When did Nevada become a state

Once a part of the Utah territory, Nevada had joined the United States of America as the 36th state on the 31st of October, in 1861. The state of Nevada is a large area and within the US, it is the seventh largest state in terms of area. The dry mountainous state of Nevada has the highest number of hilltops to its credit. The separation of Nevada from the Utah territory was brought on due to the rising conflicts and incidents of violence among the Mormons in greater Utah and the others in Nevada on 2nd March, 1861.
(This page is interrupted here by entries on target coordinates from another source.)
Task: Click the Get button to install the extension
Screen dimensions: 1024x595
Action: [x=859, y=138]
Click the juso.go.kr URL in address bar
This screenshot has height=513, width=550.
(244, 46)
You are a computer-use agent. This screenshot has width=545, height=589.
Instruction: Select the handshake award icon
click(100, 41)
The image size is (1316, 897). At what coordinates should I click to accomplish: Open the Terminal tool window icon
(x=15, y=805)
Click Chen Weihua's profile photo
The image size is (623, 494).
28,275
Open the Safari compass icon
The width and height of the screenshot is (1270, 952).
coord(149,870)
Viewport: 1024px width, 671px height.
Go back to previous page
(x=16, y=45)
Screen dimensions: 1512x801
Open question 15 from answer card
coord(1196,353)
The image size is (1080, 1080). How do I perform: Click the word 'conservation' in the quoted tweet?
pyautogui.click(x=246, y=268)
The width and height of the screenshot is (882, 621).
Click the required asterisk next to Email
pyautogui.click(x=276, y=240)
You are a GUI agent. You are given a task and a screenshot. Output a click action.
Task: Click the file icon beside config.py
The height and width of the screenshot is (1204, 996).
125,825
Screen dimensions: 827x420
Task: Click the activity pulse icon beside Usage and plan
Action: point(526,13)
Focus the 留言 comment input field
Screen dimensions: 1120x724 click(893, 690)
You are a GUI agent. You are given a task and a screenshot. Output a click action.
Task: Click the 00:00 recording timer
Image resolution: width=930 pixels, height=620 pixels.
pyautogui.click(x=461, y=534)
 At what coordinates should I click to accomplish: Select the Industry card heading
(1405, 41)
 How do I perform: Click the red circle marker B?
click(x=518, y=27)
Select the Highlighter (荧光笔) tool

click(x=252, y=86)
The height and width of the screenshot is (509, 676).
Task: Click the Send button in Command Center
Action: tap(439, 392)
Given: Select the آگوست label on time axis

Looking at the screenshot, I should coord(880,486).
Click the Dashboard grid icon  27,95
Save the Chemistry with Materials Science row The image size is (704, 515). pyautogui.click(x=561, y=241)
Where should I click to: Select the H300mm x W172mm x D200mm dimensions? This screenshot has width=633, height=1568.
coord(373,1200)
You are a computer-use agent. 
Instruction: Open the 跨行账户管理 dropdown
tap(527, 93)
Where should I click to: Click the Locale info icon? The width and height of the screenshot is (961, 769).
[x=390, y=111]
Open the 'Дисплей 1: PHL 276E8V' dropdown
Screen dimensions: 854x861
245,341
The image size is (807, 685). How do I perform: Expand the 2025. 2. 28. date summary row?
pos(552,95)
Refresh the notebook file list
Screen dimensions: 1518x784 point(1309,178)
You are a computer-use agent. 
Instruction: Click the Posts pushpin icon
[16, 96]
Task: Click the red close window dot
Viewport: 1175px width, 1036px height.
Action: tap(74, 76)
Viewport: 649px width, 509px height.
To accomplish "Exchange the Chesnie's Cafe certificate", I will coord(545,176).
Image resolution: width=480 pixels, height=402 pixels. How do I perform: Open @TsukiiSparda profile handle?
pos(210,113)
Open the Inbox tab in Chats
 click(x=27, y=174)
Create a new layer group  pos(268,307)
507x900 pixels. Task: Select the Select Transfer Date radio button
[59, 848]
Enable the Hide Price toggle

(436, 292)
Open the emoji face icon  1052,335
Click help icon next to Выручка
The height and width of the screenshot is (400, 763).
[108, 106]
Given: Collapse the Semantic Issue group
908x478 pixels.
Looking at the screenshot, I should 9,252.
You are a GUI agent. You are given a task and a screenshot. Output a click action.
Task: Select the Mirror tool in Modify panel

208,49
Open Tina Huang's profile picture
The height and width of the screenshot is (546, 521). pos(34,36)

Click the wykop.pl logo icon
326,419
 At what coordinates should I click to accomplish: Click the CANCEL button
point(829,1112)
Nevada became a state of the United States of America at a time when President Lincoln was competing in a Presidential Election. The granting of Nevada’s statehood was seen as a political move by Lincoln to gain the favor of the large state’s population and thus get a step ahead of his opponents. The move was indeed a clever one because when the time came, Abraham Lincoln won the Presidential Election of 1864 convincingly. Another possible reason as to why Nevada attained statehood with such ease and speed might be related to the fact that the US government needed money to fight the Civil War and the knowledge that there was an abundance of silver in Nevada, might have tipped the scale. The same theory also criticizes the federal government as many believe that acquiring the land for the government was the main objective behind adding Nevada as a state. The allegation actually seems feasible once you realize that roughly 80 percent of the total landmass in Nevada is under the control of the federal government.

The land is used by the US government for military purposes from the time it was claimed and houses the famous (or infamous) “Area 51” on Groom Lake. The secrecy regarding Area 51 in Nevada have given rise to many theories about what actually goes on in the secret military camp. From the U-2 and the Blackbird project to nuclear experiments, Nevada has been the state of military experimentation for a long time now.